## QUOTED TEXT
☆ ☆ ☆ ☆ ☆

3. Explain various techniques to reduce miss rate

The classical approach to improving cache behavior is to reduce miss rates, and there are

five techniques to reduce miss rate. we first start with a model that sorts all misses into

three simple categories:

Compulsory—The very first access to a block cannot be in the cache, so the block must

be brought into the cache. These are also called cold start misses or first reference misses.

Capacity—If the cache cannot contain all the blocks needed during execution of a

program, capacity misses (in addition to compulsory misses) will occur be-cause of

blocks being discarded and later retrieved.

Conflict—If the block placement strategy is set associative or direct mapped, conflict

misses (in addition to compulsory and capacity misses) will occur be-cause a block may

be discarded and later retrieved if too many blocks map to its set. These misses are also

called collision misses or interference misses. The idea is that hits in a fully associative

cache which become misses in an N-way set associative cache are due to more than N

requests on some popular sets.

i ) First Miss Rate Reduction Technique: Larger Block Size

The simplest way to reduce miss rate is to increase the block size. Figure 5.16 shows the

trade-off of block size versus miss rate for a set of programs and cache sizes. Larger

block sizes will reduce compulsory misses. This reduction occurs because the principle of

locality has two components: temporal locality and spatial locality. Larger blocks take

advantage of spatial locality.

FIGURE 5.16 Miss rate versus block size for five different-sized caches.

☆ ☆ ☆ ☆ ☆

[Entries showing where items appear]
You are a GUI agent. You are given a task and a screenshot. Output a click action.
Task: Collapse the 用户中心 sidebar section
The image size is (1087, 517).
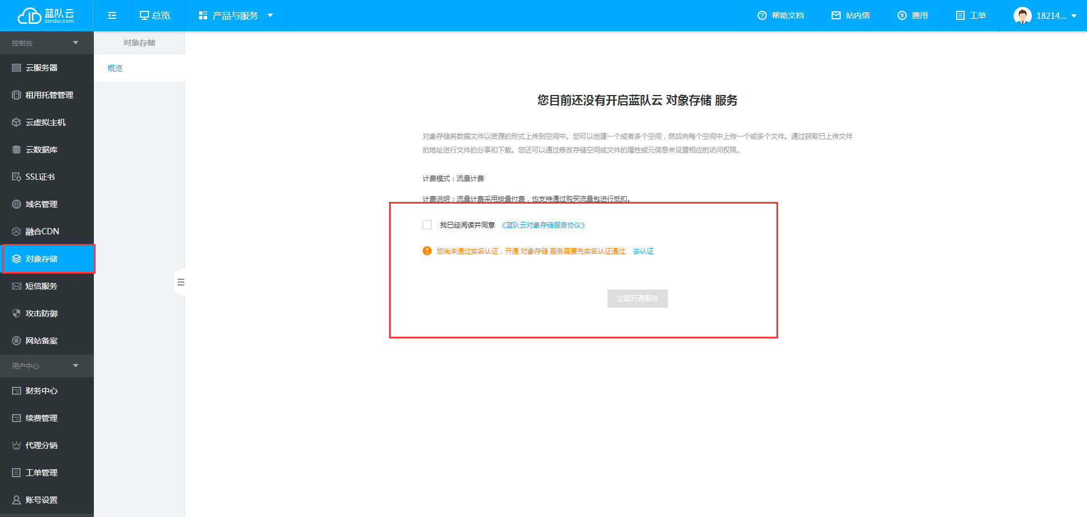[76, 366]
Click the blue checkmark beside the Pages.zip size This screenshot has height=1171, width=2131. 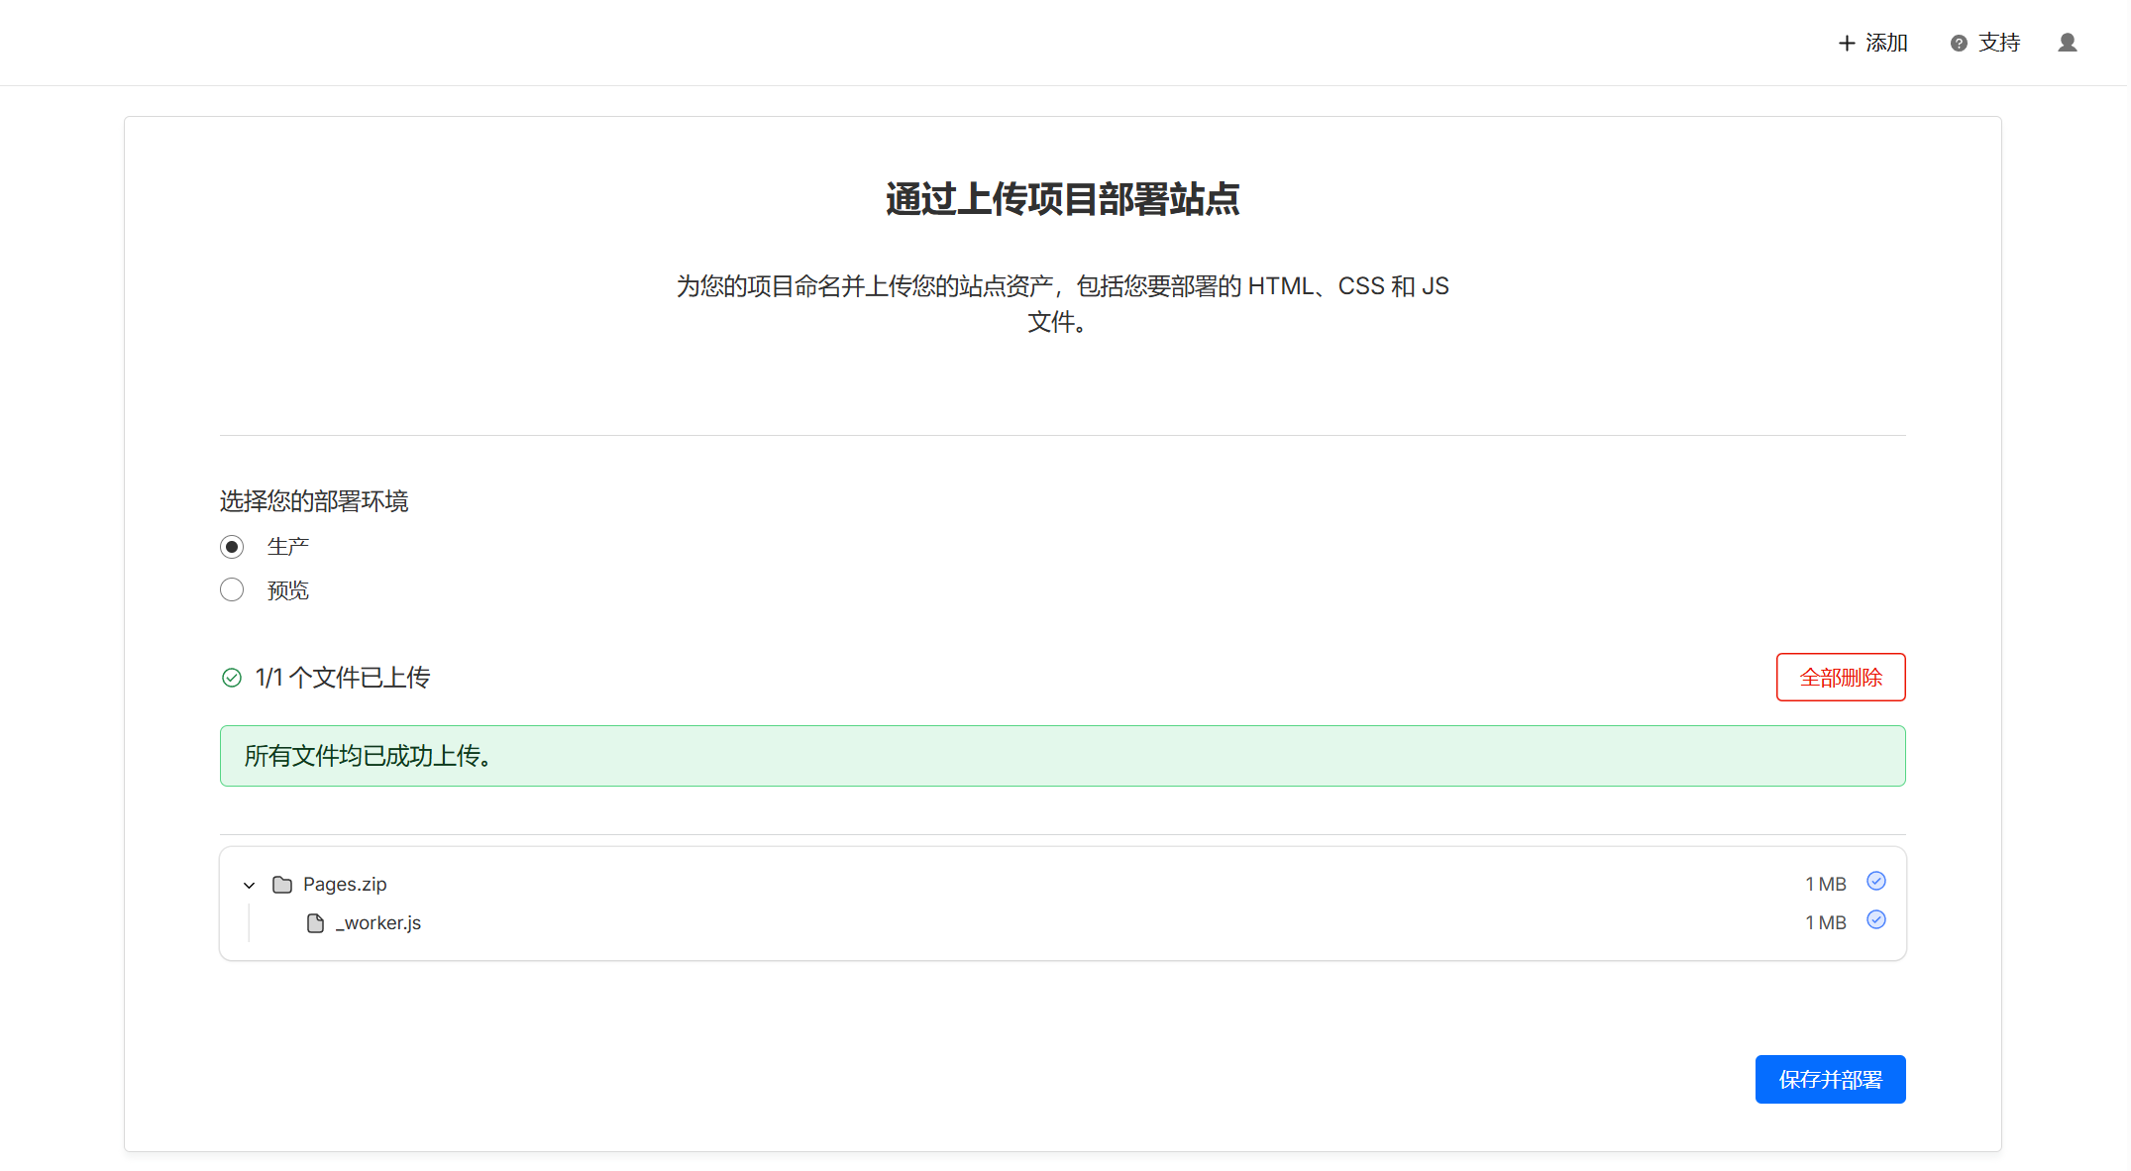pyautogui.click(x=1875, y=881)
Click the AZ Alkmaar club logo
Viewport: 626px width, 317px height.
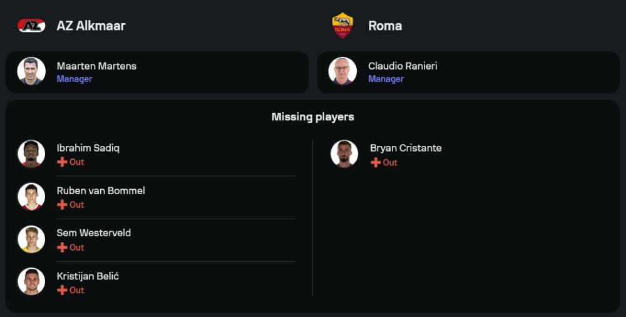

☆ ☆ ☆ ☆ ☆

Extend the explanation of techniques for reducing cache miss rate, starting after its final line. The records play no part in the work here.

## RESULT OF THIS TASK
At the same time, larger blocks increase the miss penalty. Since they reduce the

number of blocks in the cache, larger blocks may increase conflict misses and even

capacity misses if the cache is small. Clearly, there is little reason to increase the block

size to such a size that it increases the miss rate. There is also no benefit to reducing miss

rate if it increases the average memory access time. The increase in miss penalty may

outweigh the decrease in miss rate.

ii) Second Miss Rate Reduction Technique: Larger caches

The obvious way to reduce capacity misses in the above is to increases capacity of the

cache. The obvious drawback is longer hit time and higher cost. This technique has been

especially popular in off-chip caches: The size of second or third level caches in 2001

equals the size of main memory in desktop computers.

iii) Third Miss Rate Reduction Technique: Higher Associativity:

Generally the miss rates improves with higher associativity. There are two general rules

of thumb that can be drawn. The first is that eight-way set associative is for practical

purposes as effective in reducing misses for these sized caches as fully associative. You

can see the difference by comparing the 8-way entries to the capacity miss, since capacity

misses are calculated using fully associative cache. The second observation, called the

2:1 cache rule of thumb and found on the front inside cover, is that a direct-mapped

cache of size N has about the same miss rate as a 2-way set-associative cache of size N/2.

This held for cache sizes less than 128 KB.

iv) Fourth Miss Rate Reduction Technique: Way Prediction and Pseudo-Associative

Caches

In way-prediction, extra bits are kept in the cache to predict the set of the next cache

access. This prediction means the multiplexer is set early to select the desired set, and

only a single tag comparison is performed that clock cycle. A miss results in checking the

other sets for matches in subsequent clock cycles.

The Alpha 21264 uses way prediction in its instruction cache. (Added to each block of

the instruction cache is a set predictor bit. The bit is used to select which of the two sets

to try on the next cache access. If the predictor is correct, the instruction cache latency is

one clock cycle. If not, it tries the other set, changes the set predictor, and has a latency of

three clock cycles.

In addition to improving performance, way prediction can reduce power for embedded

applications. By only supplying power to the half of the tags that are expected to be used,

the MIPS R4300 series lowers power consumption with the same benefits.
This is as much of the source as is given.